Brimstone brucia ancora, dopo giorni dalla visione, come una ferita che non si rimargina e, con ogni probabilità, mi resterà una cicatrice: ogni oltraggio subito dal personaggio della Fanning e dalle altre donne del film l’ho sentito come se fosse stato fatto direttamente a me, tanto che Brimstone è diventato anche la mia storia. La nostra storia.
Va visto e va vissuto, a prescindere da cosa ne pensi una critica incapace di valutare serenamente un film che porta con orgoglio la propria irriducibile diversità rispetto al classico prodotto da festival, rassicurante, docile, da inserire in caselle prestabilite senza sforzarsi troppo. Brimstone, al contrario, è una belva che non si può addomesticare. Avvicinatevi al film con circospezione, perché vi ridurrà a brandelli con i suoi artigli.
[…] Diviso in 4 capitoli non cronologici, che passano dallo slasher al survival, dall’home invasion al rape and revenge, Brimstone è un’esperienza assoluta, indimenticabile, e la prospettiva virata al femminile, degna erede della lectio verhoeveniana, ne sancisce la gloria sovversiva.
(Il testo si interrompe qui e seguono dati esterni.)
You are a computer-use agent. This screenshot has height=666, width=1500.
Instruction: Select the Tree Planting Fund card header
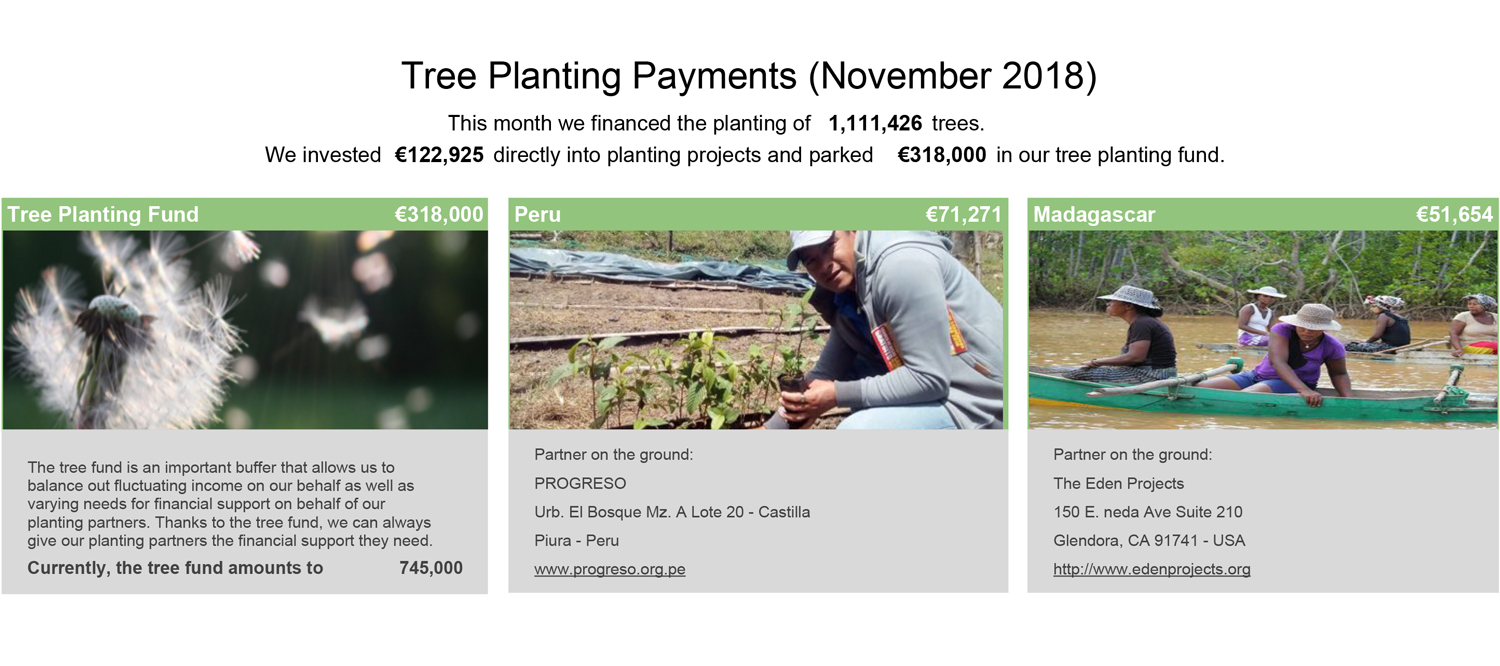(245, 214)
Sia lodato il Dio del cinema, sempre sia lodato, e sia lodata anche la mia amica Lucia, che di Brimstone ha scritto qui. […]
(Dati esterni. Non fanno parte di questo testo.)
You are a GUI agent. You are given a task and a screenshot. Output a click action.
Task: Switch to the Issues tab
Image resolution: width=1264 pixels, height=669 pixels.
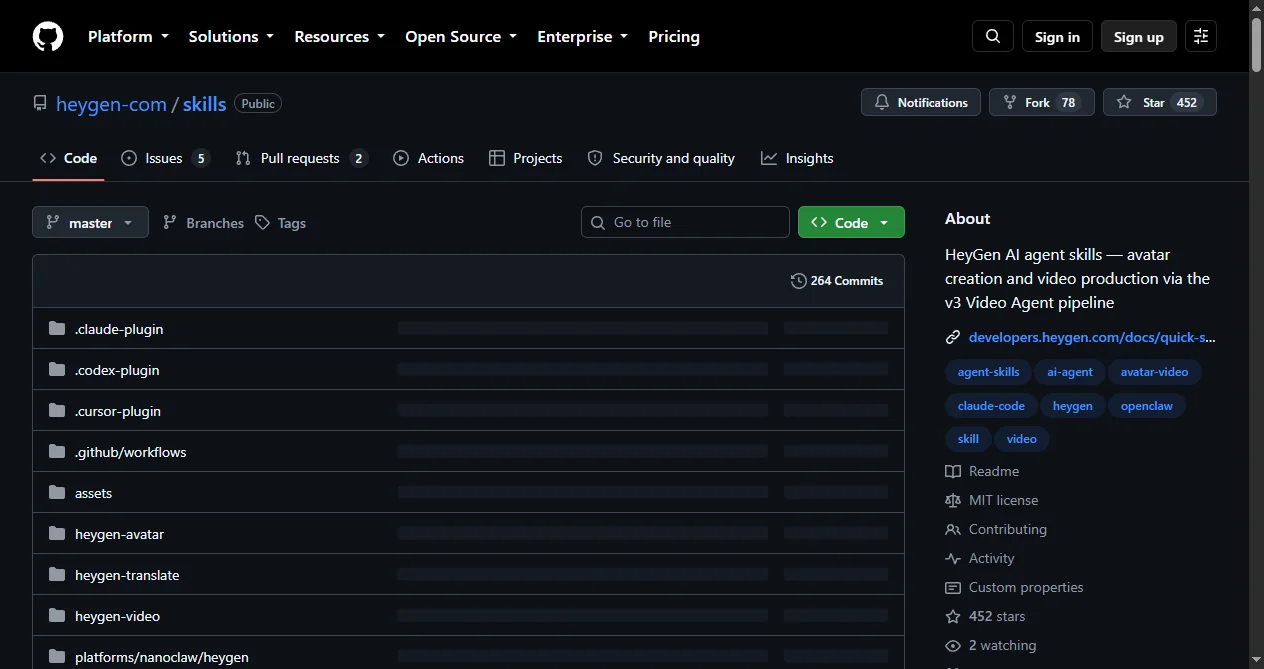165,158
[…] Diviso in 4 capitoli non cronologici, che passano dallo slasher al survival, dall’home invasion al rape and revenge, Brimstone è un’esperienza assoluta, indimenticabile, e la prospettiva virata al femminile, degna erede della lectio verhoeveniana, ne sancisce la gloria sovversiva. Sia lodato il Dio del cinema, sempre sia lodato, e sia lodata anche la mia amica Lucia, che di Brimstone ha scritto qui. […]
Se hanno catalogato questo film come torture-porn, è la conferma che ormai i termini vengono usati a caso, quasi come ne vecchio episodio di Twilight Zone, Wordplay. No, perché cosa diamine ha di torture ‘sto film? E non mi pare più o meno violento di qualsiasi altro western.
È che questi critici un torture porn non l’hanno mai visto in vita loro. E usano definizioni a cazzo.
Almeno l’ABC dovrebbero saperlo, però. Oppure, guardare il film, magari, ché mi viene il solito dubbio che abbiano la cattiva abitudine di vedersi una scena qui e una là.
Molti lo hanno visto al festival tra un sonnellino e l’altro. 😀
Splendida recensione. È un film che ho atteso molto, ho visto che si trova già sottotitolato in streaming… penso che una di queste sere cederò alla tentazione.
Purtroppo questo film temo che o lo vediamo per vie traverse o non lo vediamo proprio, dato che una sua uscita italiana, per il momento, non è neanche prevista…
Grazie! Spero ti piaccia 🙂
Beh dovesse trovare un distrubutore italiano sarei davvero sorpreso..
Cmq un’ ottima recensione, al netto del giudizio sul film, che anche tu poi ribadisci ha molte imperfezioni, di sicuro una visione che ti resta addosso per molti giorni.
ciao Luca
Gran bel film…peccato dover leggere i sottotitoli 😱 niente di così violento (ho visto altri western e questo in confronto è una “passeggiata”,passatemi il termine!!!Django com’è allora???!!!). Spero di vederlo presto al cinema e che esca il DVD italiano e ne consiglio a tutti la visione.